The implications of a correction would not be trivial. The 2000 tech wreck erased over $5 trillion in Nasdaq market value—equivalent to roughly $9 trillion today. It created severe economic headwinds without, on its own, tipping the U.S. into recession. What finished the job was 9/11, arriving into an already fragile economy. Today’s AI-adjacent market exposure is larger and more concentrated. Estimated losses from a significant AI correction would range between $30 and $40 trillion—for an economy that is already carrying considerable strain. 

None of which means a crash is imminent. Bubbles deflate on their own half the time. A sector gets frothy, cautious investors pull back, prices drift toward fundamentals without catastrophe.

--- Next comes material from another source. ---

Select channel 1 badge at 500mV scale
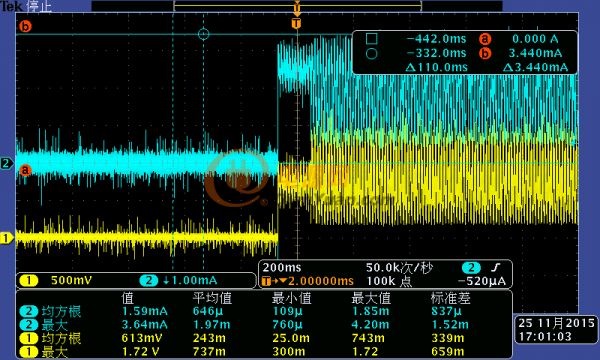Viewport: 600px width, 360px height. point(29,280)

Companies deliver results that justify, or at least survive, the hype. It happens. 

Why the Super Bowl Signal Works 

Return for a moment to the advertising question, because there is more to it than pop-culture pattern recognition. 

Buying a Super Bowl ad at $8 to $10 million per 30 seconds is not a rational marketing decision for a company that sells primarily to institutional investors or enterprise clients. Business-news primetime runs $10,000 to $20,000 for the same duration. The Super Bowl audience is a consumer audience: people who do not typically move markets on their own. 

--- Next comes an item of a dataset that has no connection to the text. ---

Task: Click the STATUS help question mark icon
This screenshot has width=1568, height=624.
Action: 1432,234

There are exactly two reasons an AI company would make that trade. The first is that it is a private firm building toward an IPO and needs mass-market name recognition to support a retail offering. The second is that it is already a public company whose institutional investor base has taken its valuation as far as it will go—and it now needs retail investors to carry the weight. 

Neither scenario suggests a company flush with confidence about its near-term fundamentals. Both suggest a company that needs something from the public that it cannot get from the people who analyze balance sheets for a living. 

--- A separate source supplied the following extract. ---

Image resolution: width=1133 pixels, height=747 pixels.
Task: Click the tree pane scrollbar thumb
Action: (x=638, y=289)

That is the signal. It is not airtight. But it rhymes with 2000 and 2022 in ways that are worth taking seriously. 

A Note on Where Capital May Flow Next 

For investors looking at the comparative landscape, one dynamic is worth flagging. P/E ratios on equities and cap rates on commercial real estate move in opposite directions, and they are currently at an unusual divergence. 

Extremely high P/E ratios and extremely low cap rates share the same problem: they leave little room for return on investment at current prices. AI-adjacent equities now sit in elevated-risk territory by conventional valuation metrics. Commercial real estate, which has undergone a prolonged multi-year reset driven by rising interest rates and post-pandemic demand shifts, increasingly looks undervalued by comparison. 

In January, MetLife Investment reported that commercial real estate valuations nationally had fallen below equities for the first time in 20 years. For investors seeking stability in a year likely to carry significant equity-market volatility, that spread is worth attention. 

The Bottom Line 

Did Super Bowl LX advertising predict the bursting of the AI bubble? Maybe. Probably not with the specificity the question implies. Technology bubbles are notoriously difficult to call on a precise timeline, and the transformative potential of AI is real, regardless of whether near-term valuations have overshot it. 

But here is what the pattern does suggest: the market is pricing a 10-year transformation on a one-year timeline, with a Case-Shiller ratio approaching the exact level at which the dot-com bubble burst, in an economy with considerably less margin for error than 2000. 

The dot-com investors were right about the internet. They were just wrong about when it would pay off, and they paid a steep price for their impatience. AI is almost certainly going to reshape how we work, how companies are organized, and how economic value is created. The question—as it always is in these cycles—is whether financial markets have priced that future accurately, or merely enthusiastically. 

The Super Bowl suggests the latter. So does a P/E ratio of 40. 

The analysis above reflects the author’s independent views and does not constitute investment advice. 

Statistical sources: Brookings Institution; Gartner; Challenger, Gray & Christmas; Robert Shiller / Yale CAPE data; MetLife Investment Management.